I spoke to her the week before she was to leave. She was frightened. As bad as her situation was at home, she feared the unknown, the leaving, the loneliness. “I’m afraid I won’t be able to do it,” she told me. “I don’t know anyone where I’m going. I’ll be sitting there alone. At least with him, I had a life.”

It was a life of pain, of unfaithfulness, of disrepect. But she had grown comfortable with it and didn’t think she could find anything more. Night after night, she would call, crying, wondering if leaving was the right thing. And yet knowing she couldn’t return to the situation waiting for her. None of us knew if she would find the courage she needed to move on. As much as we supported her and encouraged her, we knew the final decision had to be hers.

I asked a group to write an essay called, “If I could choose to be someone else, who would that be?” A woman in her eighties wrote, “I wish I could risk more … be a person who takes chances. I was always afraid to do that.” But then she added, “I don’t know what I was afraid of now. Whatever happened, I managed to handle anyway.”

This woman was thinking of changing her life circumstances, moving from a large house where she was familiar with everything, to a senior citizen community where it would be easier for her to get along. She felt defeated by age and a body that had its limitations.

It is difficult to move on. Everything familiar seems to be left behind. Safe places. Comfort zones. Whether it’s a move from a house, or a relationship, it’s as if one is stepping out into darkness, where there is no light. Risking is a risky business.

When I bought my house at the New Jersey shore, I left my home of 35 years and the state in which I lived. My new neighbors were strangers, my support group of friends was left behind. It took awhile to feel comfortable in the strange rooms, to look out the window at unfamiliar sights, but gradually, the new sights became old ones and the unfamiliar, comfortable.

After 67 years of moving on, now I am again afraid. I know I have to make some changes in my life, take some chances, move in a direction that holds no certainty. One foot refuses to step in front of the other.

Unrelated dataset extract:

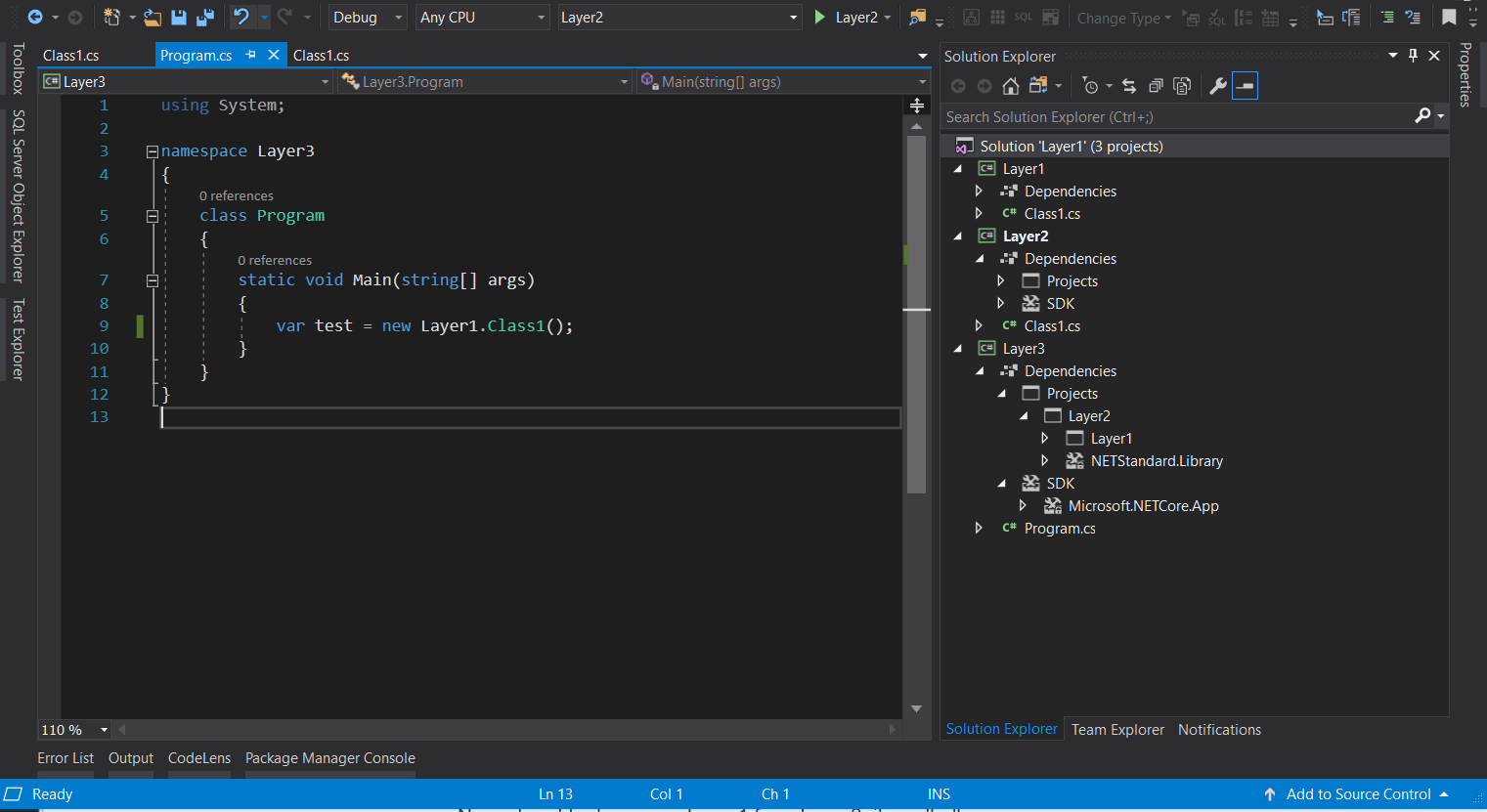Viewport: 1487px width, 812px height.
Task: Open Properties via the wrench icon
Action: click(x=1217, y=86)
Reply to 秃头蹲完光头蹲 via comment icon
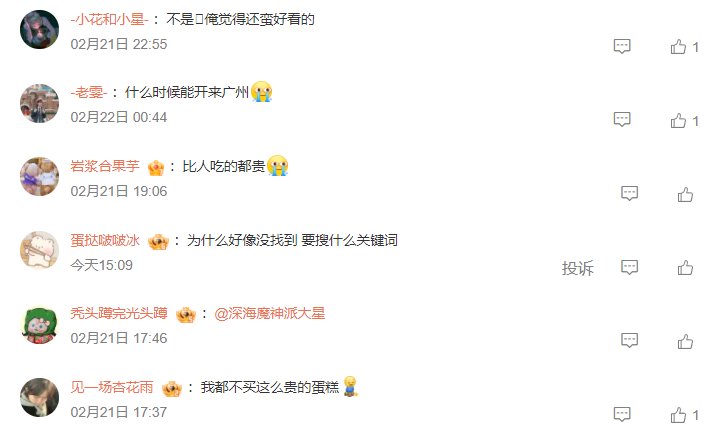 [630, 340]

Recently I heard from the woman who left her husband. She has relocated. It is difficult, she says. Sometimes she is very lonely. But she has done things to lessen the emptiness. She joined a local support group. She volunteered at the local zoo. She is looking for a job.

Instead of moving, the 81-year-old woman risked by staying. She had a bathroom put on the first floor. She will sleep in a small spare room in the bottom of her home. She has changed her house, her living conditions, her attitude, so that she can keep the neighborhood she has lived in all her life. In doing so, she, too, is moving on.

My one-year-old grandson Ben stands on his feet and for the first time, tries to walk. His legs are hesitant. He isn’t certain if they can hold his body up or take him where he wants to go. But he wants something across the room and can’t resist trying to get there. So little by little, step by step, he takes his journey, short to our adult eyes, but very long to his infant ones. He doesn’t quite make it the first time, but he gets right up and tries again. And again. He doesn’t seem to entertain the idea of failure.

I will try to follow his example.

Harriet May Savitz is a writer living in New Jersey. The author of 20 books, she has also contributed to “Chicken Soup for the Golden Soul.” Her book “Run, Don’t Walk” was made into an ABC Afterschool Special produced by Henry Winkler.